Je m’explique : ce qui nous leurre d’une présence maintenue (Regardez comme cela semble vivant !) ne tient pas à la représentation, mais aux gestes qui la conduisent. Voyez comment l’artiste – le vrai – ne s’encombre pas des contours et des apparences mais se soucie avant tout du matériau.
Poser votre œil sur un bout de Vélasquez – tiens, cet étonnant portrait de Démocrite, au musée de Rouen! Il nous révèle tout du doute et du plaisir que la peinture produit. “Nous ne savons rien, la vérité est au fond du puits” affirme le philosophe en montrant d’une main pataude un globe terrestre.
Prêtons plus d’attention à sa revêche manière de peindre.

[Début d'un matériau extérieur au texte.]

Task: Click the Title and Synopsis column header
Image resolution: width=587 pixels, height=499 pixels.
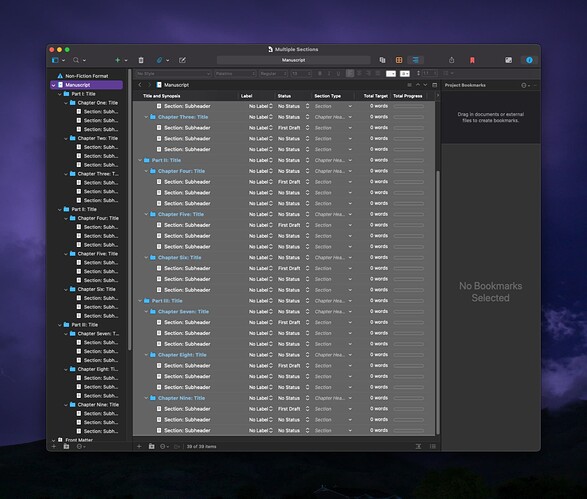Action: [162, 96]
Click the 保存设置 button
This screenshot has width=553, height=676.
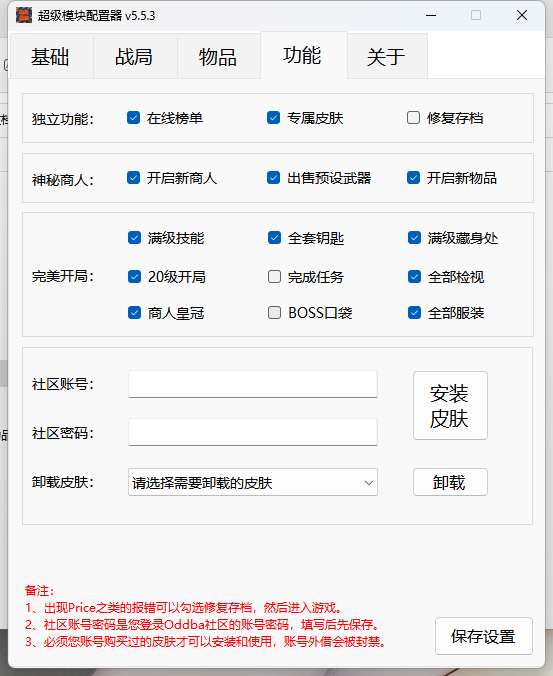pyautogui.click(x=484, y=636)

Ici, peindre n’est que peinture, jamais faire le beau avec de faux semblants.
Vélàsquez est sans doute celui qui s’est joué le plus des prescriptions figurables, pour aller jusqu’au magma pictural.

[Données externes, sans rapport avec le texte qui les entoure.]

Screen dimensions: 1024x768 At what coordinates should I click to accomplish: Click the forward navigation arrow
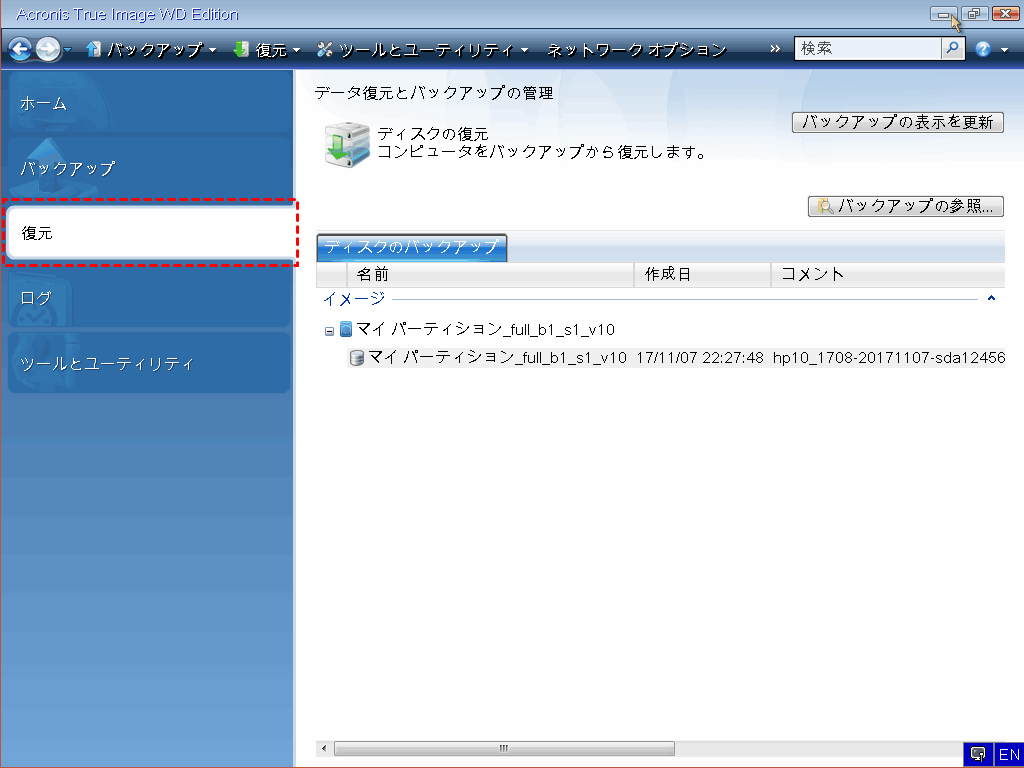click(x=47, y=49)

Ce qui vit, ce qui se maintient vivant, c’est ce qui au fond du puits n’est qu’une boue de substances mélangées qui atteint la grâce quand une main s’en joue.
François-Xavier Fagniez ne s’intéresse pas aux hommes, non qu’il les ignore, mais il s’en protège comme Démocrite dans l’enclos de son jardin. La peinture est ce lieu où il pose des équivalences au vivant et aux forces qui le traversent (le vent, la pluie, les pétales et les nuages qui se déchirent pour se reformer là-bas, là-bas…).
Politesses et déférences face aux moteurs de la nature, aux actes répétés des saisons, des couleurs des tempêtes et des fenaisons. qFagniez sait avant tout la laisser, la peinture. La laisser à elle-même. Et bien que ses œuvres paraissent gestuelles, aucune brusquerie. La main ne se devine qu’en suggérant des rythmes, ou quand elle offre une direction à la matière, qui n’a pas besoin de l’artiste pour emmêler ses tons et qui n’a pas non plus besoin de lui pour couler de toutes ses eaux. Mais, par lui, sans que jamais elle ne soit violée, la matière est peinture.
Maître d’incertitudes en majesté, Fagniez, d’œuvre en œuvre, étend une pensée visuelle qui justement ressemble à l’expansion continue et toujours changeante du vivant, mais sans pathos.
Préserver le vivant n’est-ce pas laisser la vérité au fond du puits ?
François – Xavier Fagniez est né en 1936 dans les Pyrénées. Il vit entre les Landes et la Brie, toujours au milieu de la nature qui est son inspiratrice.